The V.I. Fire Service received a report Sunday afternoon that one of the St. Thomas ambulances started smoking from under the hood and possibly was on fire.
When firefighters responded, they found the ambulance broken down on the side of the road near Lindbergh Bay, St. Thomas-St. John Fire Chief Andre Smith said Monday.
The ambulance, though it was in service, did not have a patient that it was serving at the time. Although it was not on fire or smoking, it was not in any shape to make house calls, either.
"There was a strong odor, like something had burned," Smith said.

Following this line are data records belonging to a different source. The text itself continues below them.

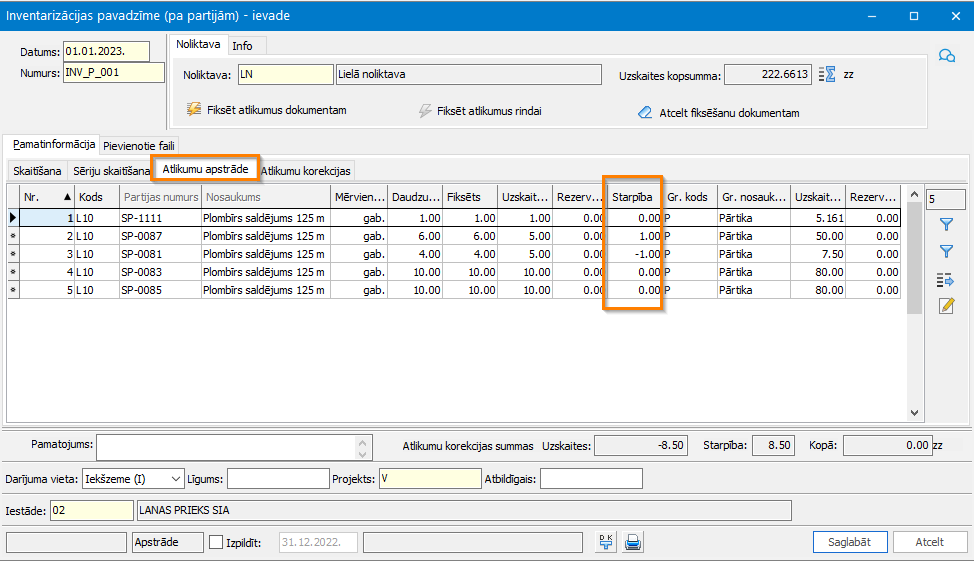Click the sum recalculation icon next to Uzskaites kopsumma
Screen dimensions: 974x561
(826, 74)
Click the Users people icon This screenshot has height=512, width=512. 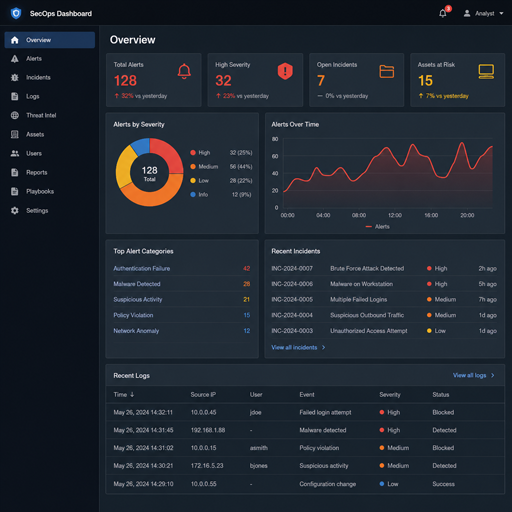(15, 153)
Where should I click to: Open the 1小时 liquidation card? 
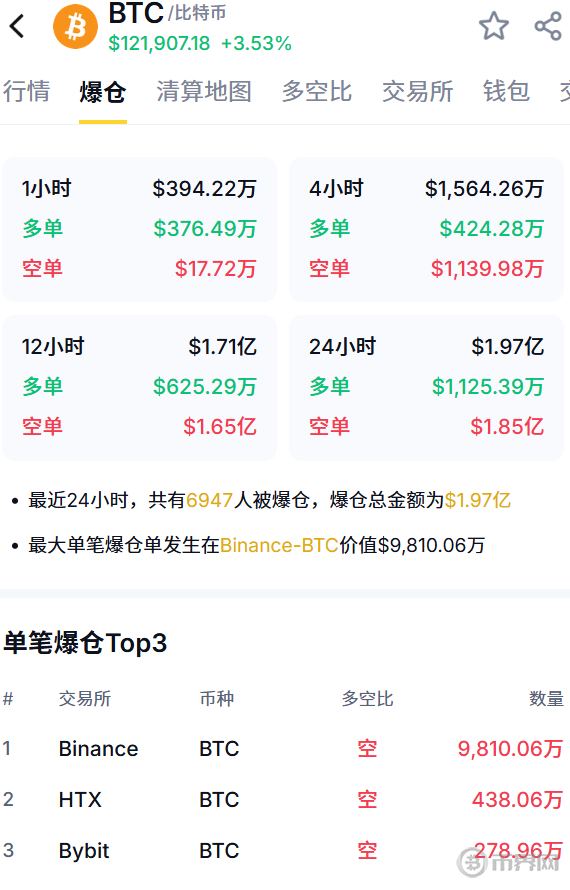pos(140,229)
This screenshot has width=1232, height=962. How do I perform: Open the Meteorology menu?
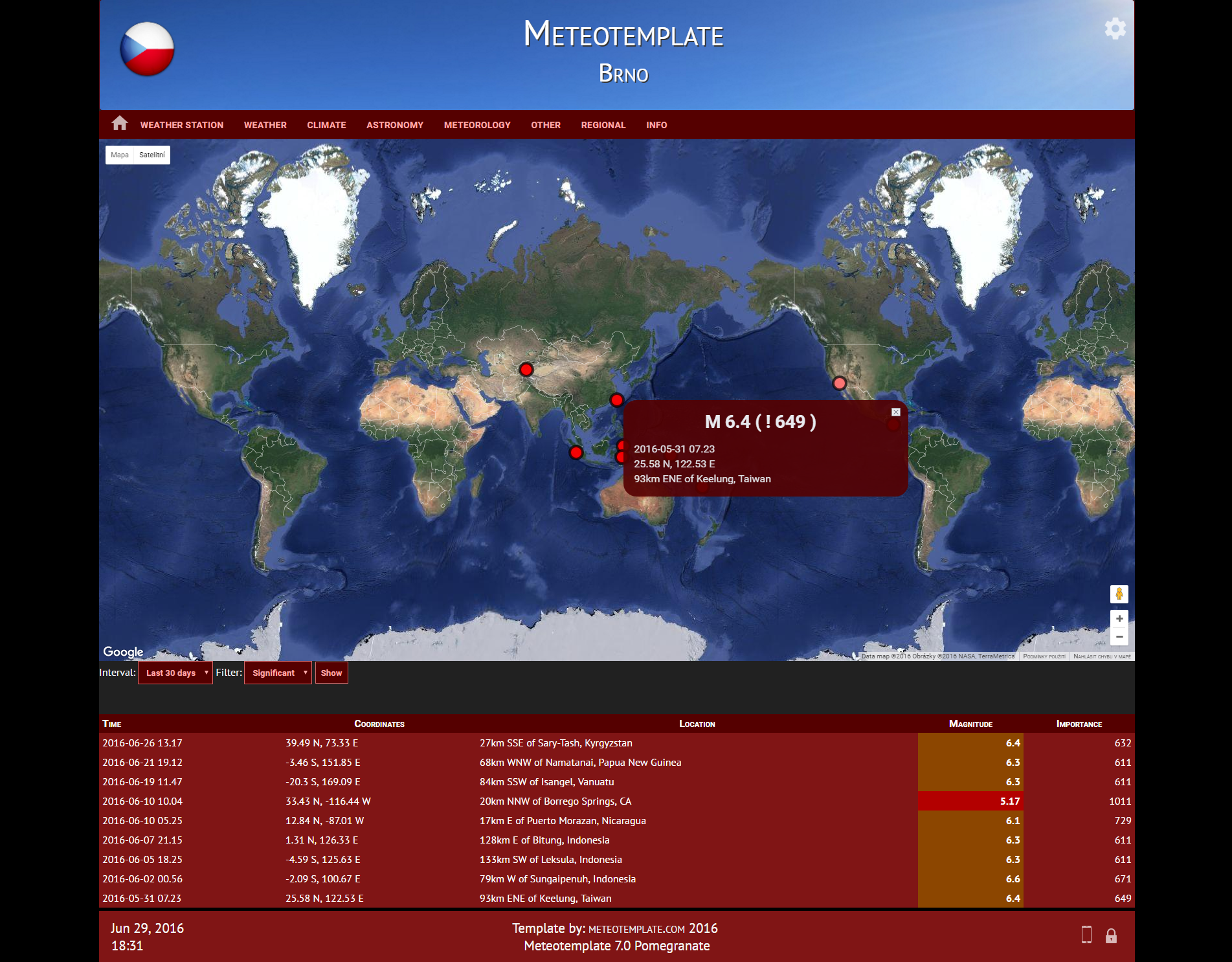(x=477, y=124)
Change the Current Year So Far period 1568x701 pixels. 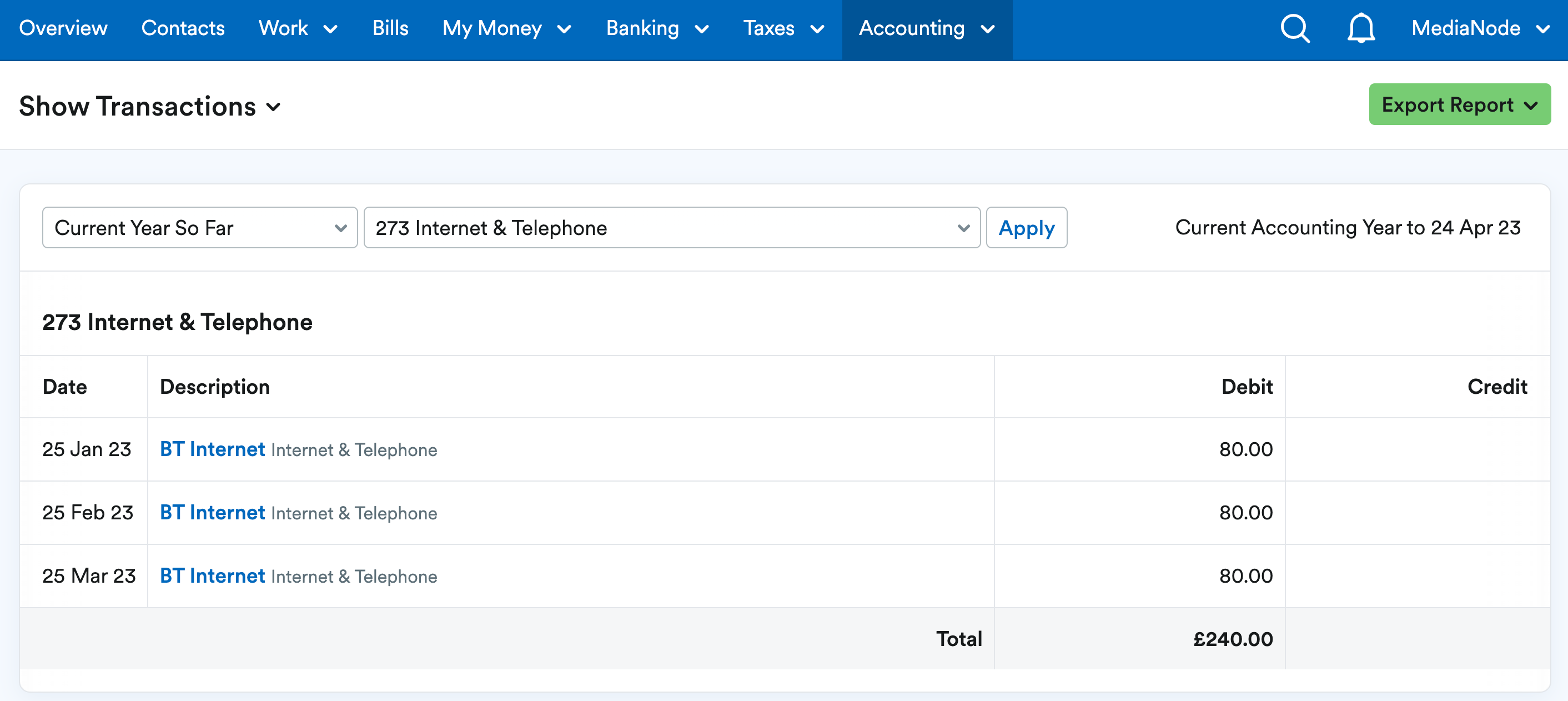point(200,228)
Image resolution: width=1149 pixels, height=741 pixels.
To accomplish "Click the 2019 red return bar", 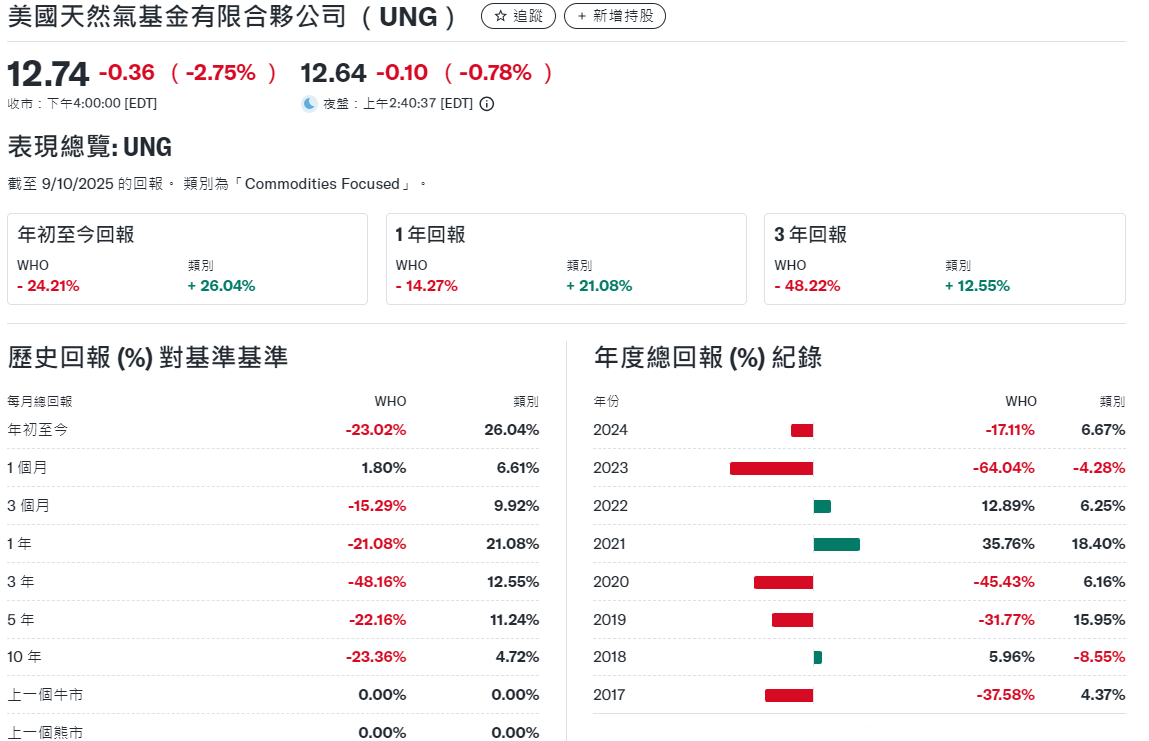I will 792,620.
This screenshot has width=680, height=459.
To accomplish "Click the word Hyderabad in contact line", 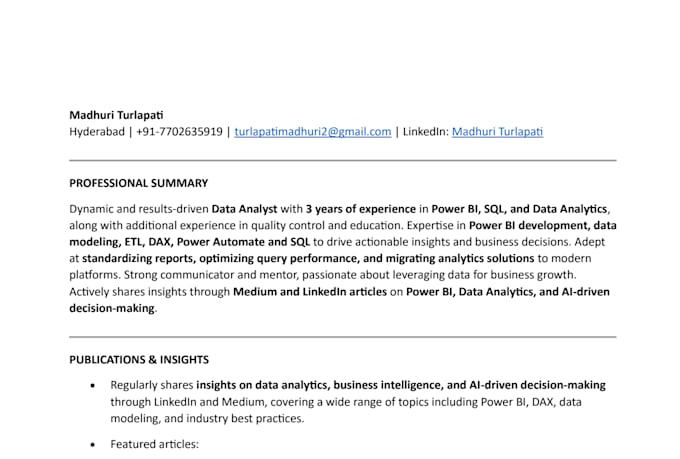I will pyautogui.click(x=96, y=131).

The 8-year-old ambulance then was towed to undergo maintenance work, alongside several other ambulances reported under maintenance last week.
V.I. Health Department officials would not confirm how many working ambulances, and how many non-working ambulances, it had as of Monday.
"If an ambulance goes down, another comes," said David Sweeney, territorial emergency medical services coordinator.
Sweeney did not elaborate about where those ambulances would come from but said his department has back-up ambulances.
Sweeney said that he could not speculate about what would have happened if it had been serving a patient, perhaps one who was in a life or death situation.
"I cannot give you hypotheticals," he said. "No matter where you live, there will be time when you want an ambulance, and it won't be there when you need it."
The Health Department typically has two ambulances being used on St. Thomas and one on St. John at any given time, Sweeney said. Between St. Thomas and St. John, another spare two ambulances always are available, he said.
"We do regular maintenance," he said, noting that the maintenance on the ambulances is not just for when they quit working.
"I don't think there is a major concern," he said.
The Daily News reported last week that four ambulances were at Metro Motors for mechanical work. It was not clear whether the ambulance that was towed on Sunday was one of those or a fifth ambulance.
A number of emergency medical technicians formerly employed with Emergency Medical Services on St. Thomas, which is a division of the Health Department, said they resigned because of numerous problems in their department, including the maintenance of the ambulances.
The problem with the ambulance that broke down Sunday had to do with the vehicle's air-conditioning compressor, according to Sweeney.